Task requirements →
Among these records, which lines include "chevron"? Copy them out.

(Dataset entries)
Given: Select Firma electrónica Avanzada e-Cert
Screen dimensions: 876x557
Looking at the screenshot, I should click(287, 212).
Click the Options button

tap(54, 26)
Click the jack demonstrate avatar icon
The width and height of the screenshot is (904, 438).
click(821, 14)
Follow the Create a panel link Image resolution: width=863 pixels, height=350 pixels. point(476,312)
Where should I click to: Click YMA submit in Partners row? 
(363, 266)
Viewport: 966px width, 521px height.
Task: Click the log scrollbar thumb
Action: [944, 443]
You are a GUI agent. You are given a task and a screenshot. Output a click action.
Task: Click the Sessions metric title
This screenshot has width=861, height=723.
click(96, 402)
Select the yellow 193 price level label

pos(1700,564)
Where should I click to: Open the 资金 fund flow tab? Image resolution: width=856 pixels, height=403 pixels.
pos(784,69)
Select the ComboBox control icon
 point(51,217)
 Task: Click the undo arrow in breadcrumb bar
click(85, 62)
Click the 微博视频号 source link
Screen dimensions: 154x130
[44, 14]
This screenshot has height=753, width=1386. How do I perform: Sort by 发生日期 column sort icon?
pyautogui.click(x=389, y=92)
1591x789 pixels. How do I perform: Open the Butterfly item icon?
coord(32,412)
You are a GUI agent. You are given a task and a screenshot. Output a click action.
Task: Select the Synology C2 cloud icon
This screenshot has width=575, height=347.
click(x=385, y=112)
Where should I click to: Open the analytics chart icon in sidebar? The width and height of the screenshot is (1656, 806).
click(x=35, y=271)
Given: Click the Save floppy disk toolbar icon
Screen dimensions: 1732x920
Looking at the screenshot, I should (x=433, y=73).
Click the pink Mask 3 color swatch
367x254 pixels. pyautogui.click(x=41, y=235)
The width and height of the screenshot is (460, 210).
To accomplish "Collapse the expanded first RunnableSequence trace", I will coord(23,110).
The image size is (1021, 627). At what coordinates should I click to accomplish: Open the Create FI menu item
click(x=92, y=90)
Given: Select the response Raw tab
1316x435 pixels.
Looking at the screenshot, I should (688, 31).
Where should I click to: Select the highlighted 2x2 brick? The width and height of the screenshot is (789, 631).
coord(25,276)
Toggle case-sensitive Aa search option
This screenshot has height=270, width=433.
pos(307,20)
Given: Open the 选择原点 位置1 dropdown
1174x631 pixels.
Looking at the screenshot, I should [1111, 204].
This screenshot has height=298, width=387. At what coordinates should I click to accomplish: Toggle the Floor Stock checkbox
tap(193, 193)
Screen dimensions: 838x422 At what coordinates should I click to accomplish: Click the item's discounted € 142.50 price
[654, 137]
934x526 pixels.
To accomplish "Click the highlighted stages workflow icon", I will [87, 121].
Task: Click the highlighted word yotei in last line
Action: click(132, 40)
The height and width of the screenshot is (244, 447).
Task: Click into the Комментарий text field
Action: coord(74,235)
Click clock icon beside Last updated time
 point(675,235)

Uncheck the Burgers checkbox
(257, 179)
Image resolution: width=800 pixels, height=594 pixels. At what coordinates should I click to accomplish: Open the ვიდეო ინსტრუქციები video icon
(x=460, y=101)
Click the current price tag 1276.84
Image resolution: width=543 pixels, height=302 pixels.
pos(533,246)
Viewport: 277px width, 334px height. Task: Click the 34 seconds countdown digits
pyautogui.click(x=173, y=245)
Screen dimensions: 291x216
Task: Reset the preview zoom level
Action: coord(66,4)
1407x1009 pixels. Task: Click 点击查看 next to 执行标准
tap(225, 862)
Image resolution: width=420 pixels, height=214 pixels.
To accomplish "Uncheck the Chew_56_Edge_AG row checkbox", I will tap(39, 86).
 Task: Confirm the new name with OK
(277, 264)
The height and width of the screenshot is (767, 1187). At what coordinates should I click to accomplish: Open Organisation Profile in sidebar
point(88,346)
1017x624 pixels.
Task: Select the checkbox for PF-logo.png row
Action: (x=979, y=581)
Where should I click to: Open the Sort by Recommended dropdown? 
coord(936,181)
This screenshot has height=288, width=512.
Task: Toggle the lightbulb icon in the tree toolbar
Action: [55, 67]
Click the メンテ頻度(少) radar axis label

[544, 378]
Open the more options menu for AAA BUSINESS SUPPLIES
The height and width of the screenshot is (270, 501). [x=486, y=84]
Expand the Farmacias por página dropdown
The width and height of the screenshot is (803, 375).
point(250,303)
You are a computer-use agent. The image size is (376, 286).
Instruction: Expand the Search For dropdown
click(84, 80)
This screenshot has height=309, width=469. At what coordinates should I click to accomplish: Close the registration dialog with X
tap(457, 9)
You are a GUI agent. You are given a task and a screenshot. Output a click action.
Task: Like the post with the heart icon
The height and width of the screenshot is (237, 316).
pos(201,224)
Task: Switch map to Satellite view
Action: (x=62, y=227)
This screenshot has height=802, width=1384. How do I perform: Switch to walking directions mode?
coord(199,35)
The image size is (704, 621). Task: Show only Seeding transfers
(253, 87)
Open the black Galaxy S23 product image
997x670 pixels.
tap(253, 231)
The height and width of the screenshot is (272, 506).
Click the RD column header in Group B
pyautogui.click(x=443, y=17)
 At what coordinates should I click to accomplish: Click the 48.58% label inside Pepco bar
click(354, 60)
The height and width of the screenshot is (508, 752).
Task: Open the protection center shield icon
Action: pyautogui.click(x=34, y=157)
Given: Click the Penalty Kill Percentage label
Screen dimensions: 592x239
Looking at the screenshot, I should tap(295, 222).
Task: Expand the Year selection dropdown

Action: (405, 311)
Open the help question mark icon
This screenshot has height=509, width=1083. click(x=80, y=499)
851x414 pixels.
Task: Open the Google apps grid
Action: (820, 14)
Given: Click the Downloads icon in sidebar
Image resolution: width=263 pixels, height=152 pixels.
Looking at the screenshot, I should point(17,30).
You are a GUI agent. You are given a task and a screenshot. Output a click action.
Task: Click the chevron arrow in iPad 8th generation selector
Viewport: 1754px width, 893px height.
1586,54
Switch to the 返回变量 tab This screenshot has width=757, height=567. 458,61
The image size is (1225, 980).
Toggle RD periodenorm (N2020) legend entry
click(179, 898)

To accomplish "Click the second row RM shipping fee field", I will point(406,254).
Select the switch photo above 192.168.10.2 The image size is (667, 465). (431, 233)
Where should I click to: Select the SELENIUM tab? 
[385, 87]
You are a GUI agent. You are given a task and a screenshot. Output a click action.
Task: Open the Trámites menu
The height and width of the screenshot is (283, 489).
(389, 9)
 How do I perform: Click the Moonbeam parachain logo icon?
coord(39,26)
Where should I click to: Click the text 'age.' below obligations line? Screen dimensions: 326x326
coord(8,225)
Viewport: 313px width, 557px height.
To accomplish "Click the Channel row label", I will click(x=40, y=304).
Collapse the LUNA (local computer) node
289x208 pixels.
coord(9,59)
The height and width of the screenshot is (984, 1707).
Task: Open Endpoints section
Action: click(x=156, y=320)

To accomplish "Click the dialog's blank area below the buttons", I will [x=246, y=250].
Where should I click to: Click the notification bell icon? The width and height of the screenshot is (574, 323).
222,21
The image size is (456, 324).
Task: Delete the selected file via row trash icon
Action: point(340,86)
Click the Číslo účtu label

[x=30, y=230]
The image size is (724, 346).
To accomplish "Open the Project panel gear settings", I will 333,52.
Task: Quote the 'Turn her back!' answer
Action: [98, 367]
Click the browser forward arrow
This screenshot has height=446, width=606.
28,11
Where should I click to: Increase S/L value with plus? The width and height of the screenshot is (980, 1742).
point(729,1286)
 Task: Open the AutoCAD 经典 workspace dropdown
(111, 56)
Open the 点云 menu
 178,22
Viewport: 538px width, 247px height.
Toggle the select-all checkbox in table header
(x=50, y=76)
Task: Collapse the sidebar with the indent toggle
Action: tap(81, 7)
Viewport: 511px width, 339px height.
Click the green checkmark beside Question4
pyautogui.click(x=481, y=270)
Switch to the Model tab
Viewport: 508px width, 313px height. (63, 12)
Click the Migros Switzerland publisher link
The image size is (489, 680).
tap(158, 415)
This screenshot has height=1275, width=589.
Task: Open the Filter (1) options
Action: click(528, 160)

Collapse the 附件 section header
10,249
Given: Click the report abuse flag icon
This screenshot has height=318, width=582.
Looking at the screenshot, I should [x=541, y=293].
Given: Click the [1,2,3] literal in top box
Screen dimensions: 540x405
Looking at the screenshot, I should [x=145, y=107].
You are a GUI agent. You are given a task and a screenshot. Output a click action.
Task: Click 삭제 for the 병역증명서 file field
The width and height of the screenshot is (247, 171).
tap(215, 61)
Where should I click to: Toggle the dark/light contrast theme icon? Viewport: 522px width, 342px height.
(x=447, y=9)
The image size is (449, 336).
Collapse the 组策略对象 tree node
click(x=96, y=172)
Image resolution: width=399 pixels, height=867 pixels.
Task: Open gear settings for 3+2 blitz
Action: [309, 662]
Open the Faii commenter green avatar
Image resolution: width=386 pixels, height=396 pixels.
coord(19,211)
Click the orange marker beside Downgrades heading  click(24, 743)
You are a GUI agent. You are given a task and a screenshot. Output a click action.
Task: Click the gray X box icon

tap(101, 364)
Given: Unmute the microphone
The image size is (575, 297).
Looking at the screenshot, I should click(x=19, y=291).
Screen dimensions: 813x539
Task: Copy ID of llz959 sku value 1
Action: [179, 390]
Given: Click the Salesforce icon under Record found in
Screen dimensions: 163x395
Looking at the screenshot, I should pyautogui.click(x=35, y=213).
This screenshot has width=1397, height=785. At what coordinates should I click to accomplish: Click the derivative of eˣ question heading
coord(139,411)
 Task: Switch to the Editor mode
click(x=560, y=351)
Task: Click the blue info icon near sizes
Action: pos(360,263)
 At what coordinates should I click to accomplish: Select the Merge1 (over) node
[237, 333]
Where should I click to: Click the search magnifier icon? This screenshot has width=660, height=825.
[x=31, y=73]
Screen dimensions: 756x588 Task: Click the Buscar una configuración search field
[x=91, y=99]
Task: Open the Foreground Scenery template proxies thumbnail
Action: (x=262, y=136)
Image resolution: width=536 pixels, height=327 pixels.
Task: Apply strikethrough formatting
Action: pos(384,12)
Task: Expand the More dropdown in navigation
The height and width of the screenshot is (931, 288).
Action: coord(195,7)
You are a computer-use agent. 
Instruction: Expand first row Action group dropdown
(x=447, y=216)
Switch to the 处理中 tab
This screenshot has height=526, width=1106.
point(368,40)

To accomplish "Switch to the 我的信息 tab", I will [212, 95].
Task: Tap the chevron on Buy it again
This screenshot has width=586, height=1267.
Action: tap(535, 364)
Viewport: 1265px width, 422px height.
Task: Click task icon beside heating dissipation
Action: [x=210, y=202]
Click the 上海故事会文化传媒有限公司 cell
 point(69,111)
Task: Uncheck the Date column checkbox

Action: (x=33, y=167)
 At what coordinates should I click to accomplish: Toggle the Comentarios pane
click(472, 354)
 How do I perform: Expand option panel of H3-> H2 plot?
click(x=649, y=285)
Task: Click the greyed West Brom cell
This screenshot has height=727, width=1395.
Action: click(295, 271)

Your response →
Task: Click the chevron arrow in iPad 8th generation selector
Task: Tap the chevron on Buy it again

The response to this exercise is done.